= YOUR GOAL =
Skip the pictures. Quote every line below, exactly, from the one with "This screenshot has width=1568, height=708." through the final line.

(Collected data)
○ ○ ○ ○ ○ ○ ○

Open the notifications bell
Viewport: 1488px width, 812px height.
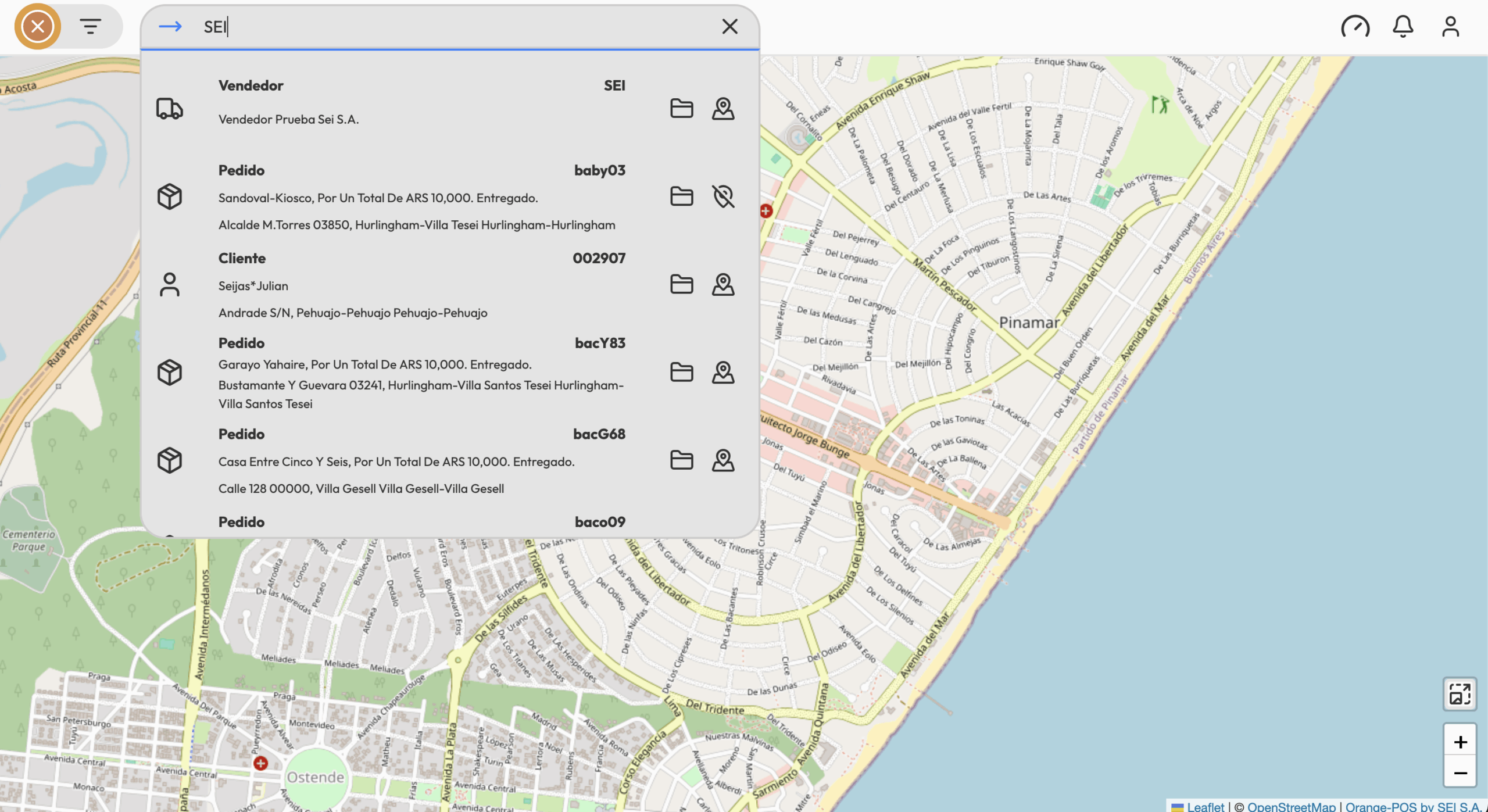click(1403, 26)
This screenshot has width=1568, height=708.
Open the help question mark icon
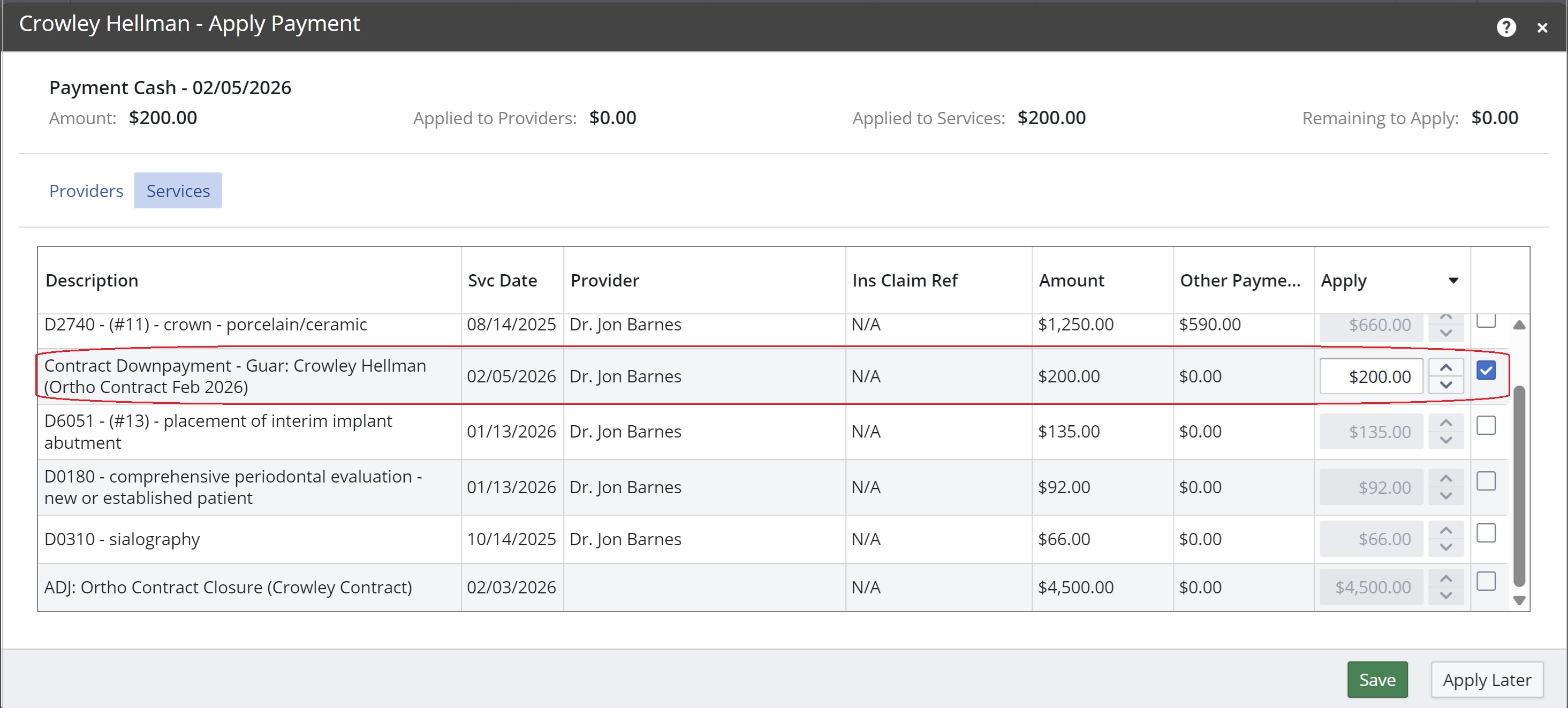pyautogui.click(x=1505, y=27)
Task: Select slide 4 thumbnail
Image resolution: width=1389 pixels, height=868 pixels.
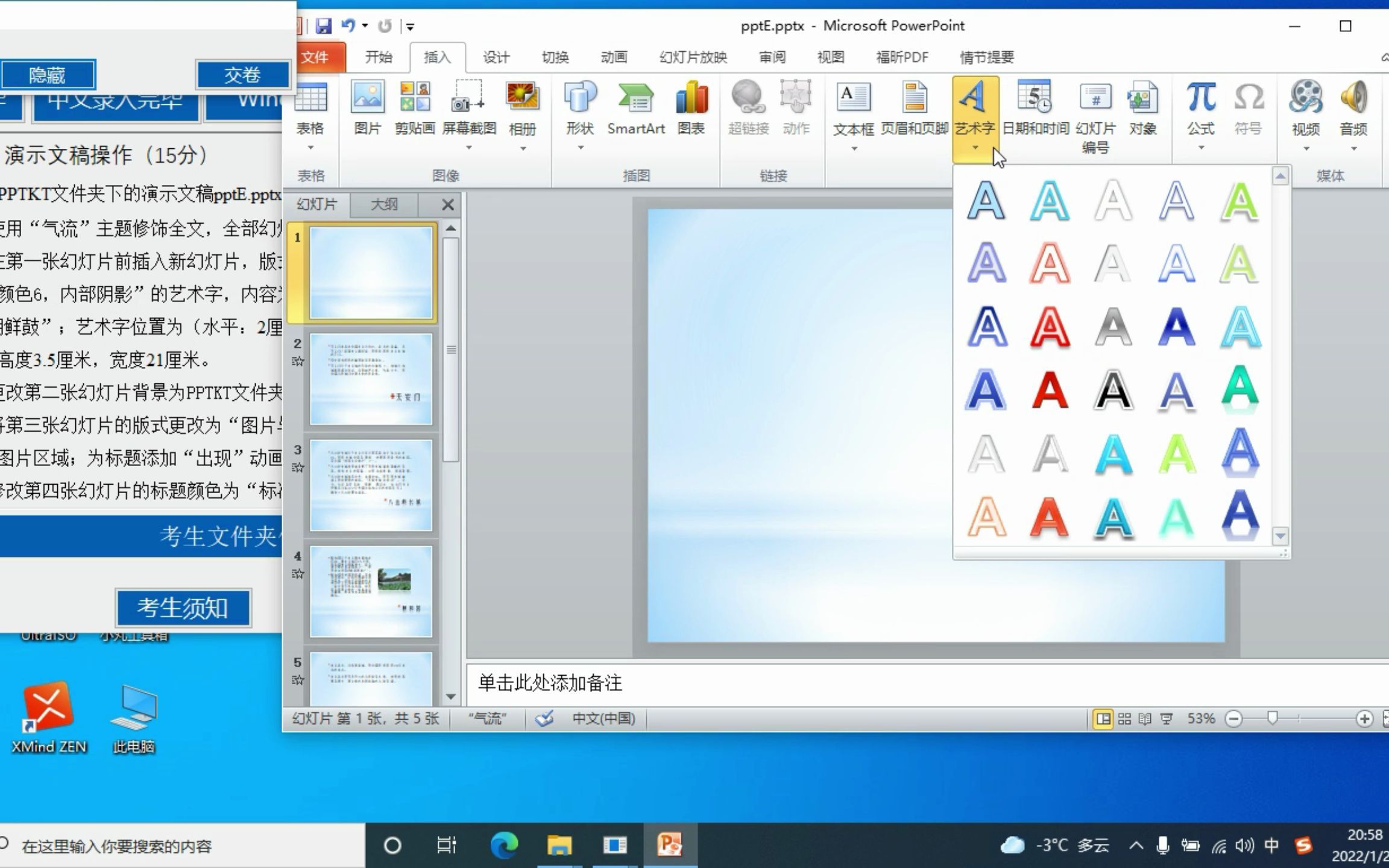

○ ○ ○ ○ ○ ○ ○

= SOLUTION TO THE PROBLEM =
This screenshot has width=1568, height=708.
Open the help question mark icon
pyautogui.click(x=1505, y=27)
Task: Select slide 4 thumbnail
Image resolution: width=1389 pixels, height=868 pixels.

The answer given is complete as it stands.